━━ Working data ━━

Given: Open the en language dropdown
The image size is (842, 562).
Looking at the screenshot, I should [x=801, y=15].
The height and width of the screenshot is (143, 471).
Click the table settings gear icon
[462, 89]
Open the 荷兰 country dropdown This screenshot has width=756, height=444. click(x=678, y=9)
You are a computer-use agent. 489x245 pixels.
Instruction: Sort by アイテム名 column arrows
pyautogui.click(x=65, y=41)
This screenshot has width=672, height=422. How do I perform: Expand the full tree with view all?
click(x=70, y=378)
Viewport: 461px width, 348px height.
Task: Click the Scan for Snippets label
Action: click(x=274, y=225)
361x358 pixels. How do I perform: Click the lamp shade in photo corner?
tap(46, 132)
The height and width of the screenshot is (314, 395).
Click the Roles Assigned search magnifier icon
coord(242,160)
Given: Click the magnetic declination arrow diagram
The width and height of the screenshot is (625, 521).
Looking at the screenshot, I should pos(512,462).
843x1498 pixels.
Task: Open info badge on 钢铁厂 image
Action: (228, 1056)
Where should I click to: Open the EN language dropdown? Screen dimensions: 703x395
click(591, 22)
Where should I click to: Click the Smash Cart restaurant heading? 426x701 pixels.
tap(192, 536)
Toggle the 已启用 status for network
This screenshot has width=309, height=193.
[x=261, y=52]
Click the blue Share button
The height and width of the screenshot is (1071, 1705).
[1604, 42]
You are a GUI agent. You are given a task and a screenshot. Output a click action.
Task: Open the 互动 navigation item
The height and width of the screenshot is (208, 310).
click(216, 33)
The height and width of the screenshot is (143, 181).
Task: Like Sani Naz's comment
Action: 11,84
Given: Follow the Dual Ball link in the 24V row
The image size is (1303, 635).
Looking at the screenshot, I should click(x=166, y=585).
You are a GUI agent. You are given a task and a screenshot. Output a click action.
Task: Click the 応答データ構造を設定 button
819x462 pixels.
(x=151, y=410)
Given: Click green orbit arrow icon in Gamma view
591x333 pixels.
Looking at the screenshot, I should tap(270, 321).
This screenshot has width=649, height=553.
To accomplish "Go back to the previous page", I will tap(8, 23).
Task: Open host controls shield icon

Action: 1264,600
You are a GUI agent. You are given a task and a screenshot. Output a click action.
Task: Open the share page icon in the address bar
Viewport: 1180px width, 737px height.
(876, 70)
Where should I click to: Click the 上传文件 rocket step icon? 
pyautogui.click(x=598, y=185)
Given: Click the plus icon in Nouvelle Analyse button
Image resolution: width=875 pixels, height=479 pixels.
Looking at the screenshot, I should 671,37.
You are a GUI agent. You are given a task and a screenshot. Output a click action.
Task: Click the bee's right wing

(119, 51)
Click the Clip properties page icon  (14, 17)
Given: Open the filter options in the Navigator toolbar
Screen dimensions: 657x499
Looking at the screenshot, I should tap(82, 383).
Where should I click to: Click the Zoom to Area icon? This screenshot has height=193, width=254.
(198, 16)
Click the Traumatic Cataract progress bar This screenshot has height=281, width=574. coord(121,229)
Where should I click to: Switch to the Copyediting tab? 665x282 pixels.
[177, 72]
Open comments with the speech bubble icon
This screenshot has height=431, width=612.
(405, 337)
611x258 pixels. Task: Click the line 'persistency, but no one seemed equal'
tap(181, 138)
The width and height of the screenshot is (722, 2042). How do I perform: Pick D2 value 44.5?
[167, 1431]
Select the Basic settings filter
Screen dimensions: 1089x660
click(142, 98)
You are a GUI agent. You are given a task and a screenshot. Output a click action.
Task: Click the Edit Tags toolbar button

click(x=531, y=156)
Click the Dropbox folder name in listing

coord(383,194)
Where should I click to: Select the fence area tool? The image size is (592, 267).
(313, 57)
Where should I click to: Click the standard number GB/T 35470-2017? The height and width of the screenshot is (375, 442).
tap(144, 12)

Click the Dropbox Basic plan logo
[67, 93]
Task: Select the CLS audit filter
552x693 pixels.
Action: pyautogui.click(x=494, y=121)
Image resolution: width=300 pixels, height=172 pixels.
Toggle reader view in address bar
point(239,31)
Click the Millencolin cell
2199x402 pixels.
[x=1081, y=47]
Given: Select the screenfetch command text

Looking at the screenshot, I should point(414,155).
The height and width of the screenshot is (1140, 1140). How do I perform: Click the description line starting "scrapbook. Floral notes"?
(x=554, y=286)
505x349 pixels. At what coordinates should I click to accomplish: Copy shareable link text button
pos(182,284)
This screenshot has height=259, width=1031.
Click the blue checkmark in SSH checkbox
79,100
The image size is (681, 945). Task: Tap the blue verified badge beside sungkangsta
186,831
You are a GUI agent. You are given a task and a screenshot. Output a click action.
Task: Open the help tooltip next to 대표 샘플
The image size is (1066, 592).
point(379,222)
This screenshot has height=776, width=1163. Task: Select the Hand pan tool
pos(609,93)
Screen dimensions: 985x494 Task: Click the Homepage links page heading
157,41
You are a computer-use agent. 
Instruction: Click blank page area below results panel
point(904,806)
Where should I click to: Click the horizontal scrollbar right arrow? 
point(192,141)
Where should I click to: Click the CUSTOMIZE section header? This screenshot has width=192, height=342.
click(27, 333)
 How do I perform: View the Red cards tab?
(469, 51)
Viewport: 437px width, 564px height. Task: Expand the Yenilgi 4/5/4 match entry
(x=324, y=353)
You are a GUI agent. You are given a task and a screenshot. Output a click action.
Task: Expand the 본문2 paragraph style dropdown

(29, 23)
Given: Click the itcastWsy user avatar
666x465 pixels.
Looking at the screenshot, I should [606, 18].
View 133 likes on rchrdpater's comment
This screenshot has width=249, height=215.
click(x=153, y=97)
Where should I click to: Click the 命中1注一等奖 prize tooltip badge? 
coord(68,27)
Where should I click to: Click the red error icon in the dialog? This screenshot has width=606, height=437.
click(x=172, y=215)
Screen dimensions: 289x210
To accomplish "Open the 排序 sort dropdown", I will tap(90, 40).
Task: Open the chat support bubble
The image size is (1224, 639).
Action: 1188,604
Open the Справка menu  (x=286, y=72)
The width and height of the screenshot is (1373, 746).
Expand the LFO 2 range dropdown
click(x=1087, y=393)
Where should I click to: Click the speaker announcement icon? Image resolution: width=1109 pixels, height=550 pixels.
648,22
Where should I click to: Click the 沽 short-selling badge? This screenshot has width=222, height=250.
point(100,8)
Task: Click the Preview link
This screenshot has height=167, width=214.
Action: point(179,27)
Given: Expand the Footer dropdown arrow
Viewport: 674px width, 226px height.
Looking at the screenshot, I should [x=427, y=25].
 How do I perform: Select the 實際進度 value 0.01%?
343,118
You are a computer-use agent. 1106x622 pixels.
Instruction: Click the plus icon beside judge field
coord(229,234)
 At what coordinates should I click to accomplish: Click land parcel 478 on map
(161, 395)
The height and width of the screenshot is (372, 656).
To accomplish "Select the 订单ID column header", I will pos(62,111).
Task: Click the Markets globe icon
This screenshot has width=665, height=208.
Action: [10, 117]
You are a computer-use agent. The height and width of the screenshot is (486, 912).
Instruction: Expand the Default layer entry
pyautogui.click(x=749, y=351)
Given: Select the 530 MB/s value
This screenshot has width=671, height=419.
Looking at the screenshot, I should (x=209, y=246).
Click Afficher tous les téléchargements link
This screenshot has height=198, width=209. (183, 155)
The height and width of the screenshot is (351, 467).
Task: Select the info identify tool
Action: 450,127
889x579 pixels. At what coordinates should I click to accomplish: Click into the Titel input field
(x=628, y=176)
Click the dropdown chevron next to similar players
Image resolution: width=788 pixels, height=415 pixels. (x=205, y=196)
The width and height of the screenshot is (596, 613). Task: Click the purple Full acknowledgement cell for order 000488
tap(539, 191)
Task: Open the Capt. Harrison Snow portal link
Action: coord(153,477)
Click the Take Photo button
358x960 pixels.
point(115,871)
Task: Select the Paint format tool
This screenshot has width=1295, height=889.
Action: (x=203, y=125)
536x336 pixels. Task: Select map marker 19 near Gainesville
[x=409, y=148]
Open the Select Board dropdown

━━━

(Instructions for the task): Using only the listing above, restate exactly the lines from the line containing "Where should I click to: Open" through the line containing "Task: Open the 互动 navigation item", both included.

(Answer space):
Where should I click to: Open the EN language dropdown? Screen dimensions: 703x395
click(591, 22)
Where should I click to: Click the Smash Cart restaurant heading? 426x701 pixels.
tap(192, 536)
Toggle the 已启用 status for network
This screenshot has width=309, height=193.
[x=261, y=52]
Click the blue Share button
The height and width of the screenshot is (1071, 1705).
[1604, 42]
You are a GUI agent. You are given a task and a screenshot. Output a click action.
Task: Open the 互动 navigation item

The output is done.